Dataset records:
________
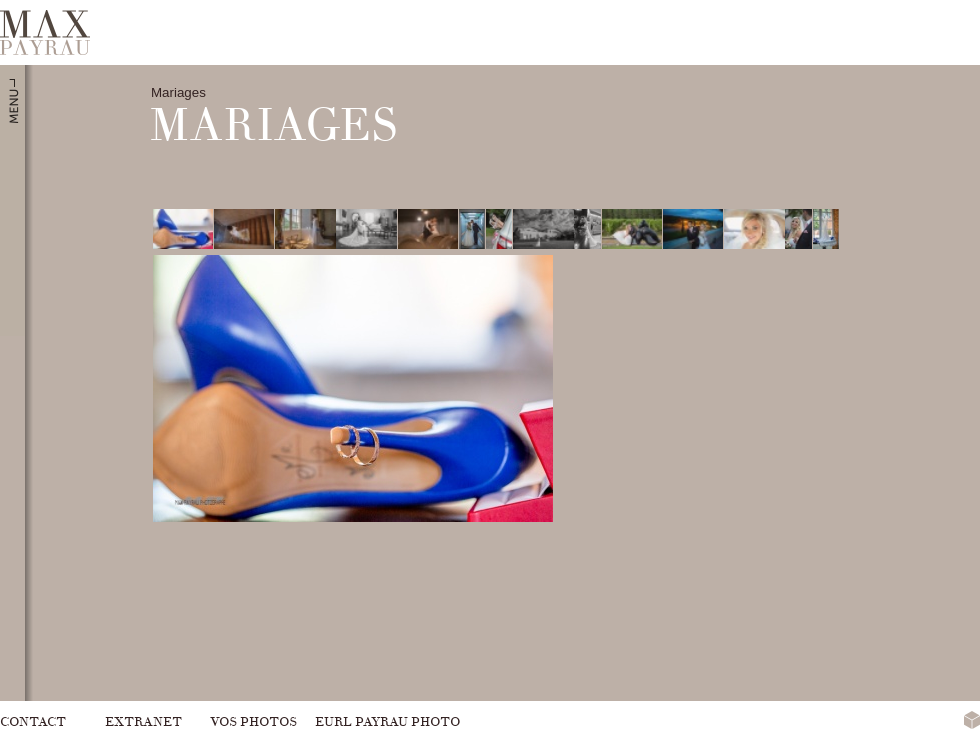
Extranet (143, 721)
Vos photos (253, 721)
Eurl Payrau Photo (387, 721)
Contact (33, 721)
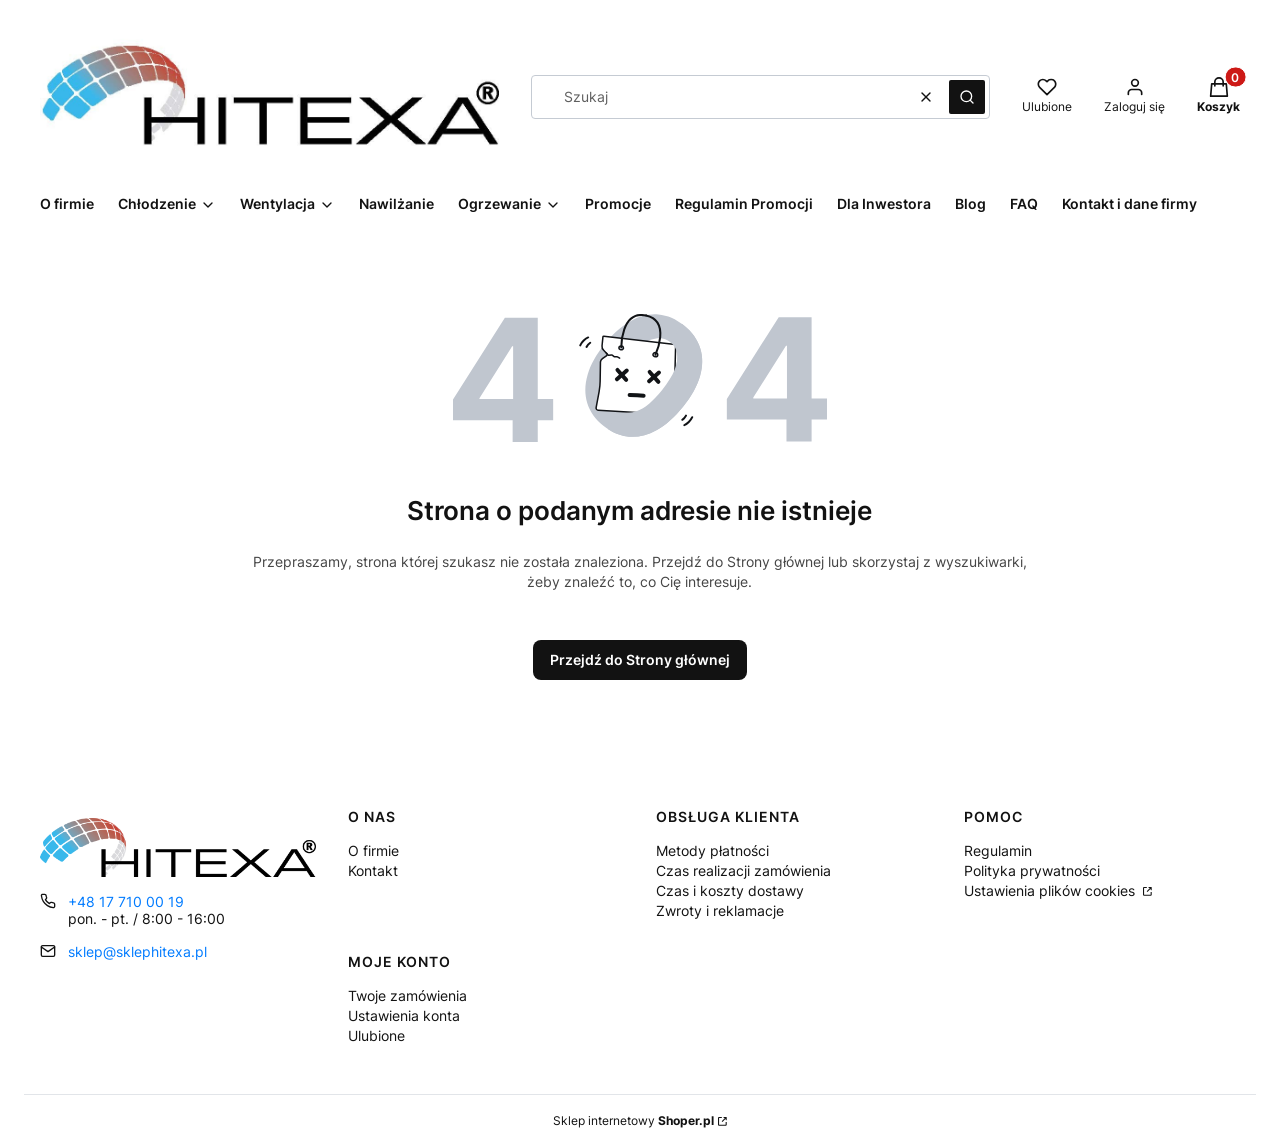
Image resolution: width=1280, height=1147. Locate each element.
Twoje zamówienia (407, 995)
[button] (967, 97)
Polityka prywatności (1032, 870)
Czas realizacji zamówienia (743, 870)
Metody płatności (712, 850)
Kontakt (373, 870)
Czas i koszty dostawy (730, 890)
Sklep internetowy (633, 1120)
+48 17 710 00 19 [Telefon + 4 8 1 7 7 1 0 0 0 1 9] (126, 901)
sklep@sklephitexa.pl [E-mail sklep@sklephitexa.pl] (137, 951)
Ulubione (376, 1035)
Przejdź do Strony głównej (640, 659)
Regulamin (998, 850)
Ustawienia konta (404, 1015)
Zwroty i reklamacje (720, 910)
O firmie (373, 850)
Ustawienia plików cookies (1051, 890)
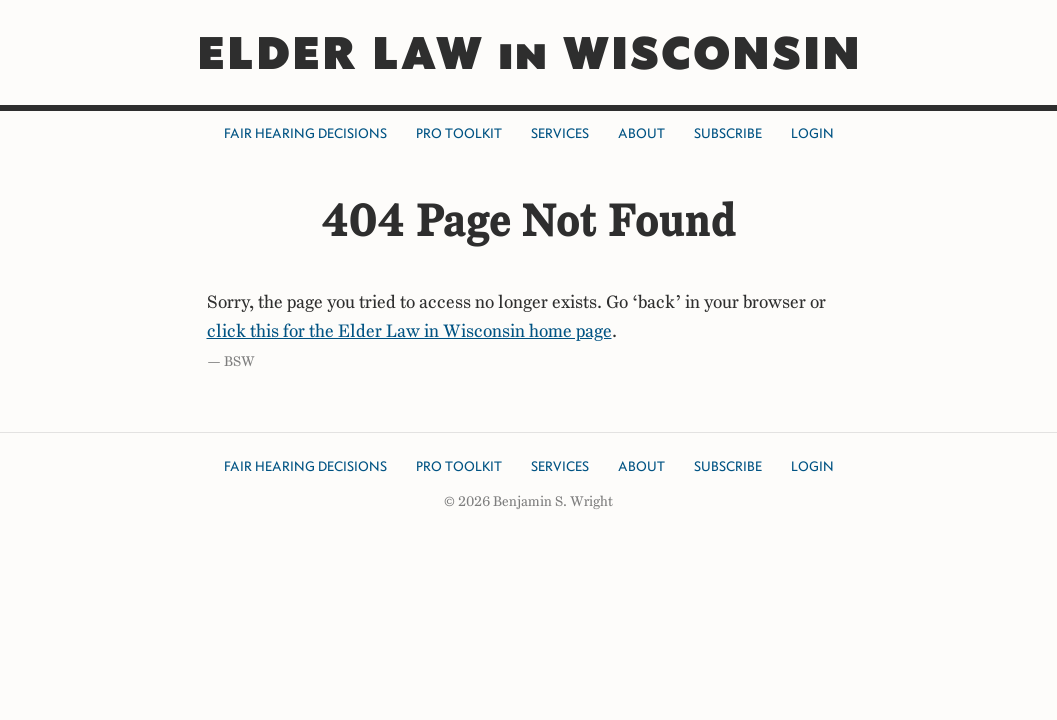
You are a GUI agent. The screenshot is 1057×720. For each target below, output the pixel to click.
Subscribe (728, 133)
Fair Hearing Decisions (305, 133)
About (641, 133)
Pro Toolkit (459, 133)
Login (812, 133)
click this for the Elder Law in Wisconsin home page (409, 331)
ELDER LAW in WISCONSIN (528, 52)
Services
________
## Requirements
Reproduce the lines above word for word, everything from the line containing "Czas realizacji zamówienia (743, 870)" down to the line containing "Ustawienia plików cookies (1051, 890)", with both of those lines included.

## Task answer
Czas realizacji zamówienia (743, 870)
Metody płatności (712, 850)
Kontakt (373, 870)
Czas i koszty dostawy (730, 890)
Sklep internetowy (633, 1120)
+48 17 710 00 19 [Telefon + 4 8 1 7 7 1 0 0 0 1 9] (126, 901)
sklep@sklephitexa.pl [E-mail sklep@sklephitexa.pl] (137, 951)
Ulubione (376, 1035)
Przejdź do Strony głównej (640, 659)
Regulamin (998, 850)
Ustawienia konta (404, 1015)
Zwroty i reklamacje (720, 910)
O firmie (373, 850)
Ustawienia plików cookies (1051, 890)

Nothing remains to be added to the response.